U.S. Treasury Recognizes Crypto Privacy as Legitimate, XRP Ledger Prepares for Confidential Transactions

yesterday / 11:53 4 sources positive

Key takeaways:

  • The Treasury's nuanced stance could drive institutional adoption of compliant privacy protocols like XRPL's XLS-37d.
  • Regulatory divergence between the U.S. and EU may create geographic arbitrage opportunities for privacy-focused assets.
  • The maturation of ZK tech shifts privacy from a speculative narrative to a core infrastructure investment theme.

The U.S. Treasury Department has issued a significant policy recalibration in a March 2026 report, acknowledging that cryptocurrency privacy tools, such as transaction mixers, serve legitimate financial privacy purposes for law-abiding users. The report states that "lawful users of digital assets may leverage mixers to enable financial privacy when transacting through public blockchains," marking a notable shift from previous stances that often equated blockchain anonymity with illicit activity.

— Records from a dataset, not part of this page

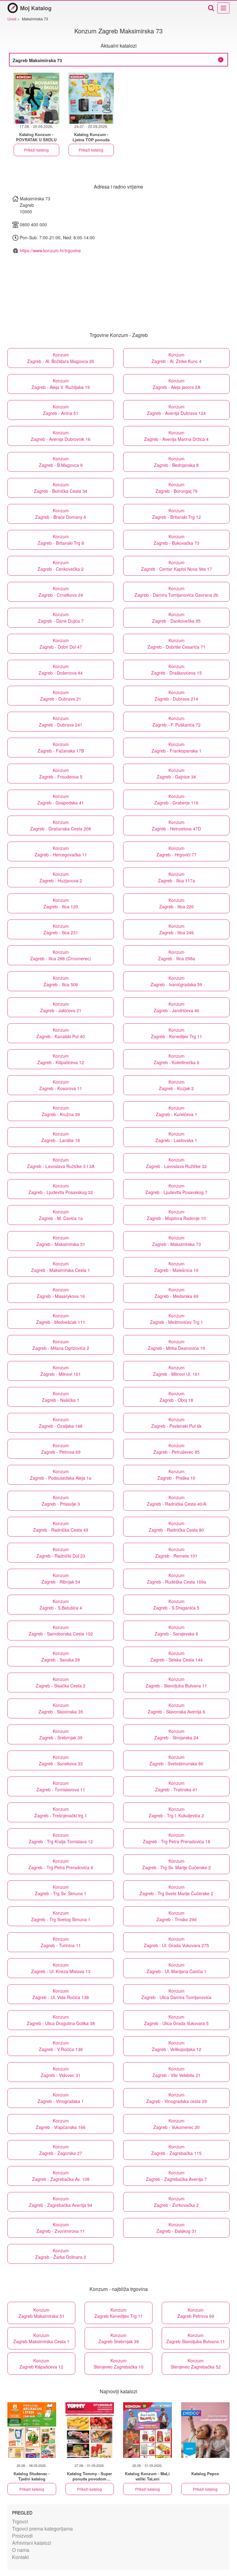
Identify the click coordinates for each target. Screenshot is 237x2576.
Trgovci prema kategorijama (42, 2528)
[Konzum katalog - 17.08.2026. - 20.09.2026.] (36, 98)
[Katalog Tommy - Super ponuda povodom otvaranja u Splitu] (89, 2430)
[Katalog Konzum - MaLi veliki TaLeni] (147, 2430)
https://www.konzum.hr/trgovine (50, 250)
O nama (20, 2549)
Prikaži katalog (36, 149)
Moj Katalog (36, 8)
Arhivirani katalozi (31, 2542)
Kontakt (20, 2557)
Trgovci (20, 2521)
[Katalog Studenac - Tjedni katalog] (31, 2430)
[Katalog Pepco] (205, 2430)
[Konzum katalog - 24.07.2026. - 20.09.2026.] (91, 98)
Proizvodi (22, 2535)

Analyst Jake Kennis of Nansen links this shift to converging forces: political tension, regulatory tightening, and the maturation of zero-knowledge (ZK) technology, which is turning privacy from a niche concern into a durable institutional theme. He notes that privacy tools have evolved from "experimental to deployable."

Concurrently, the XRP Ledger (XRPL) community is preparing for this new reality. A top contributor and validator known as Vet confirmed that "privacy is coming for XRP," referencing the upcoming XLS-372 amendment. This proposal aims to introduce Confidential MPTs (Modified Payment Transactions), embedding mixer-like functionality directly into the XRPL protocol in a regulated manner. This would allow users full data protection on the public ledger while enabling regulators to request selective disclosure of information.

The Treasury report does not ignore risks, disclosing that billions in assets stolen by North Korean actors flowed through mixing services. It also highlights the interaction between mixers, stablecoins, and cross-chain bridges. This comes as the European Union has approved legislation to ban exchanges from listing privacy-focused tokens like ZEC and XMR starting in 2027.

Despite regulatory pressures elsewhere, the U.S. stance appears to be relaxing, with the Department of Justice stating in August it would stop aggressively pursuing charges against developers of privacy-focused tools. This environment positions networks like XRPL, with compliant privacy features, as potential havens for institutional adoption requiring bank-level privacy.